Спрашивали его встречные — свои трудовые люди:

— Ты что. Кулеш... ай пьяный?..

Смотрел на встречных Кулеш, мутный, пьяный от своей жизни, от своей красной жизни. Чуть лопотал, губами:

— На ноги... поставьте... иду... до дому... Его поставили на ноги, и он опять зацарапался — до дому. У пустой пристани взяли его какие-то, доволокли до моста, до речушки...

— Сам... теперь... — выдохнул Кулеш последнее свое слово, признал родную свою, Сухую балку.

Сам теперь!..

Пошел твердо. Доткнулся до долгого забора, привалился. Закинулся головой, протяжно вздохнул... и помер. Тихо помер. Так падает лист отживший.

Хорошо на миндальном дереве. Море — стена стеной, синяя стена — в небо. На славный Стамбул дорога, где грузчики завтракают сардинками, швыряют в море недоеденные куски... Кружится голова от синей стены, бескрайней... Так, находит.
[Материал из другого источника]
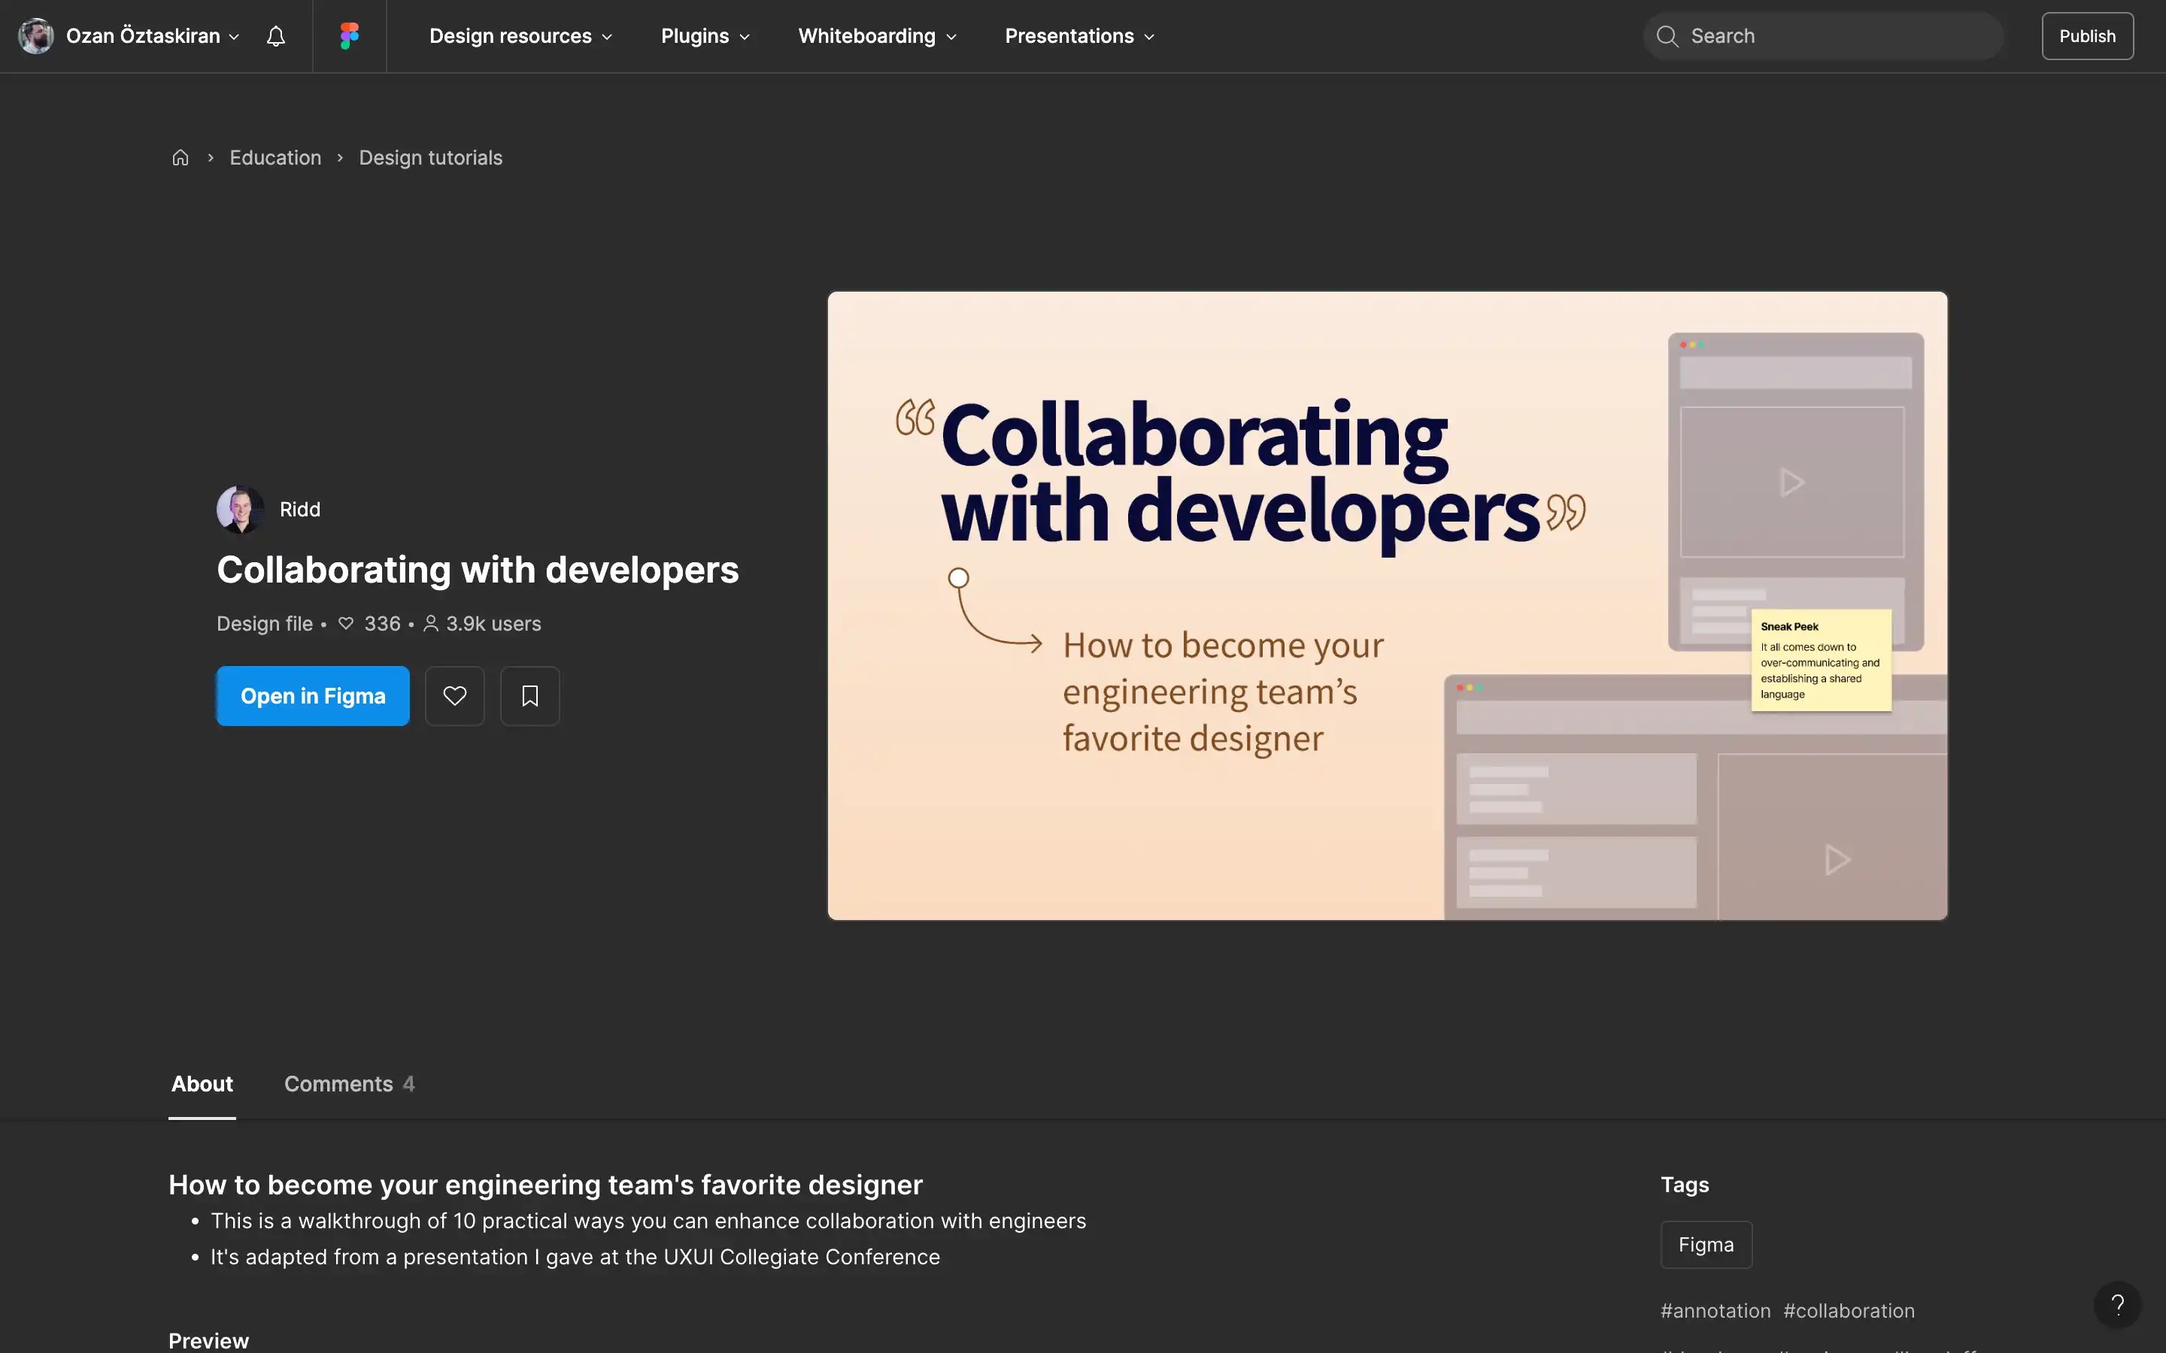Open the Whiteboarding dropdown
The image size is (2166, 1353).
(874, 36)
Надо держаться крепче.

Виден мне с высокого миндаля беленький городок, рыжие, выжженные холмы, кипарисы, камни... и там, вся из стекла, будто дворец хрустальный, — кладбищенская часовня... И там-то теперь Кулеш. Только-только сидел под этим миндальным деревом, рассказывал про борщок с сальцем — и занесло его в гроб хрустальный! Ну и прозвище у него — Кулеш! Отметила его жизнь-чудачка: Кулеш — умер от , голода! Полеживает теперь, уважаемый мастер, в хрустальном чуде. Что за глупое человечество! Понаставило хрустальных дворцов по кладбищам, золотыми крестами увенчало... Или уж хлеба с избытком было? Бот и... проторговалось, и человека похоронить не может!
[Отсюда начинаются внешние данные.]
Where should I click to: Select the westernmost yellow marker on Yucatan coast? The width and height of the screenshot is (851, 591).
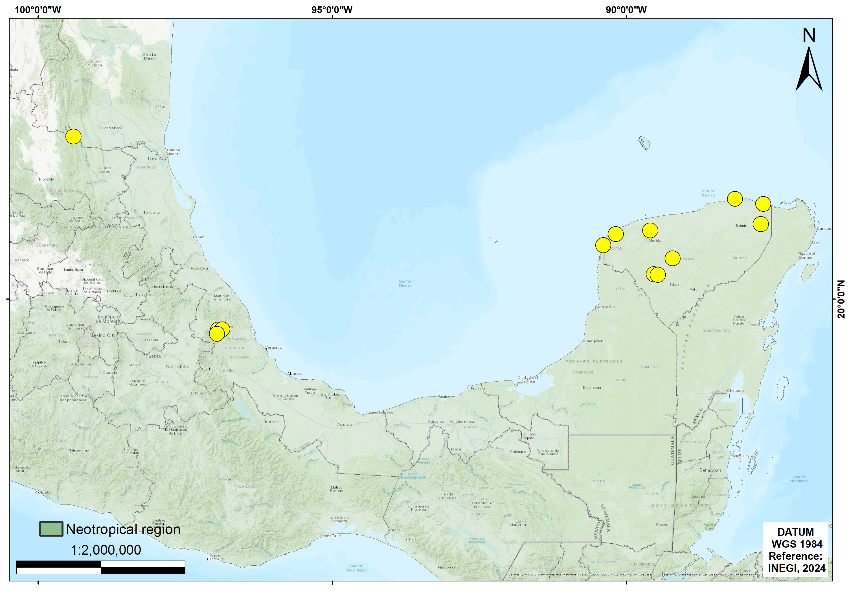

Пятый день лежит Кулеш в человечьей теплице. Все ждет отправки: не может добиться ямы. Не один лежит, а с Гвоздиковым, портным, приятелем;

живого, третьего, поджидают. Оба постаивали — шумели на митингах, требовали себе именья. Под народное право все забрали: забрали и винные подвалы — хоть купайся, забрали сады и табаки, и дачи. Куда девали?! Провалились и горы сала, и овечьи отары, и подвалы, и лошади, и люди... И ямы нету?!

Шипит раздутый Кулеш в теплице: я-а-а... мы-ы-ы...

Говорит Кулешу пьяница, старик сторож:

— Постой-погоди, товарищ... надо дело по правде делать! Закапывать тебя!.. Верно, надо. А то от тебя житья не будет... горой раздуло, шипишь... А ты меня накормил-напоил? Один-разъединый я про всех про вас, сволочей проклятых! Да где ж это видано, чтобы рабочий человек... ни пимши — ни жрамши... у камне могилу рыл?.. По-стой... Нонче право мое такое... усенародное!.. сам ты могилки себе загодя не вырыл... а пайка мне не полагается... по-ди-кась, поговори с товарищами... они, мать их... все начистоту докажут! Ну и... должен я посиять с тебя хочь покров-саван и на базар оттащить... Хлебушка... плохо-плохо, ахвунтикадва... должен добыть?.. да винца, для поминка... мотыжка чтоб веселей ходила... А с тебя, черт... и поснять-то нечего, окромя портков рваных!.. Вот ты и потерпи маленько. Вот которого сволокут в параде, тогда... за канпанию и свалю, в комунную...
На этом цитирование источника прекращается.